Indian actor and comedian (born 1983)

Abhishek Sharma (born 30 May 1983), known professionally as Krushna Abhishek, is an Indian actor, comedian, and television host. He is known for his humorous work in comedy shows on Indian television such as Comedy Circus, Comedy Nights Bachao, The Kapil Sharma Show, The Great Indian Kapil Show and Laughter Chefs – Unlimited Entertainment. He gained fame as a comedian after participating in several seasons of the Comedy Circus show on Sony TV. He also appeared in dance reality shows, including Nach Baliye 3 (2007) and Jhalak Dikhhla Jaa 4 (2010). His dance moves are inspired by his maternal uncle Govinda.
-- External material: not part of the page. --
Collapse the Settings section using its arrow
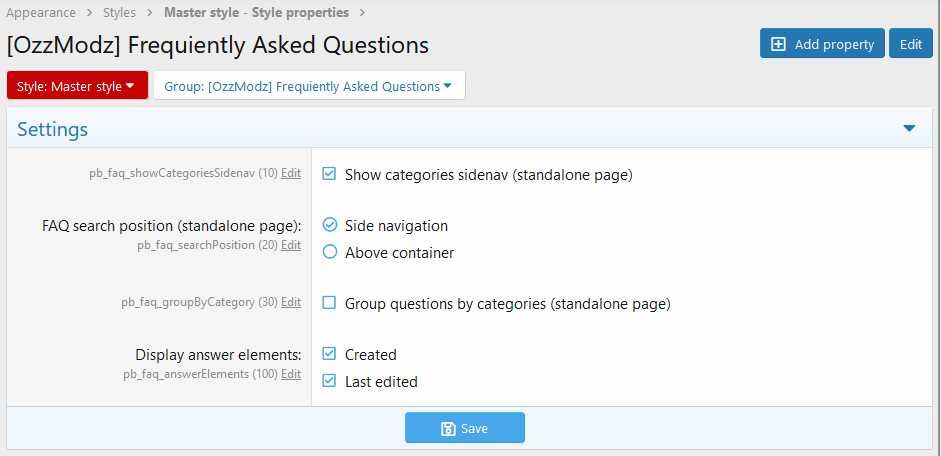This screenshot has height=456, width=941. pyautogui.click(x=909, y=128)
He has hosted Entertainment Ke Liye Kuch Bhi Karega, OMG! Yeh Mera India, Comedy Nights Bachao, and Comedy Nights Live shows on Sony TV, History TV18, and Colors TV respectively.

==Early life==
Abhishek Sharma was born on 30 May 1983 to Atma Prakash Sharma and Padma Sharma, in Bombay, Maharashtra, India. His ancestral roots are in Dhami, a village in Shimla district, Himachal Pradesh.

He has a sister Arti Singh, an actress. Govinda is his maternal uncle, they belong to the Govinda Family of Bollywood.

==Personal life==
Krushna Abhishek married his long time girlfriend Kashmera Shah in 2013 and they live in Mumbai. They met at the sets of movie Aur Pappu Paas Ho Gaya.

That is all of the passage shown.